De acordo com as autoridades, parte dos materiais empregados na produção dos entorpecentes teria sido trazida do exterior.
INVESTIGAÇÃO REUNIU DEPOIMENTOS E PROVAS ELETRÔNICAS
Durante o processo, a Justiça analisou depoimentos de aproximadamente 20 testemunhas e diferentes elementos de prova, incluindo registros eletrônicos, conversas gravadas e vídeos.
As acusações também envolveram posse e porte ilegal de armas de fogo e munições.
A condenação à morte recebeu posteriormente o parecer favorável do Grande Mufti do Egito, Nazir Mohammed Ayyad, procedimento previsto no sistema judicial egípcio antes da confirmação de determinadas sentenças capitais.
Apesar da decisão, Sarah Khalifa ainda pode recorrer.
APRESENTADORA DIZ QUE É INOCENTE
Desde o início do processo, Sarah Khalifa nega as acusações.
Em depoimento prestado em setembro de 2025, ela afirmou que nunca havia tido contato com drogas antes de aparecer fotografada com os entorpecentes nas instalações das autoridades antidrogas.
O advogado da apresentadora também informou que pretende recorrer da condenação.
Sarah ficou conhecida no Egito por comandar o programa policial “Missão Impossível”, atração dedicada a casos relacionados à segurança pública e à criminalidade.
OUTROS RÉUS TAMBÉM RECEBERAM SENTENÇAS
O processo teve diferentes desfechos para os acusados. Segundo informações divulgadas pela imprensa internacional, sete réus foram absolvidos, enquanto outros nove receberam penas de prisão perpétua.

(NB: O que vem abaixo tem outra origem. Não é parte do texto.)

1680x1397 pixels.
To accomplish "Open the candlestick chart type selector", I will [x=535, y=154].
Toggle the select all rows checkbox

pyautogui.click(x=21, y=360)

Em uma ação judicial separada, Sarah Khalifa e outros envolvidos também receberam condenação de cinco anos de prisão por acusações relacionadas ao sequestro e à agressão de um jovem.
EGITO MANTÉM PENA CAPITAL PARA CRIMES GRAVES
A legislação egípcia prevê a pena de morte para determinados crimes considerados de extrema gravidade, entre eles homicídio premeditado, terrorismo, estupro e tráfico de drogas.
Dados da Comissão Egípcia de Direitos e Liberdades apontam que 541 sentenças de morte foram emitidas no Egito em 2025, evidenciando a permanência da pena capital no sistema judicial do país.
No caso de Sarah Khalifa, porém, a sentença ainda não representa necessariamente o fim do processo, já que a defesa poderá apresentar recursos contra a decisão.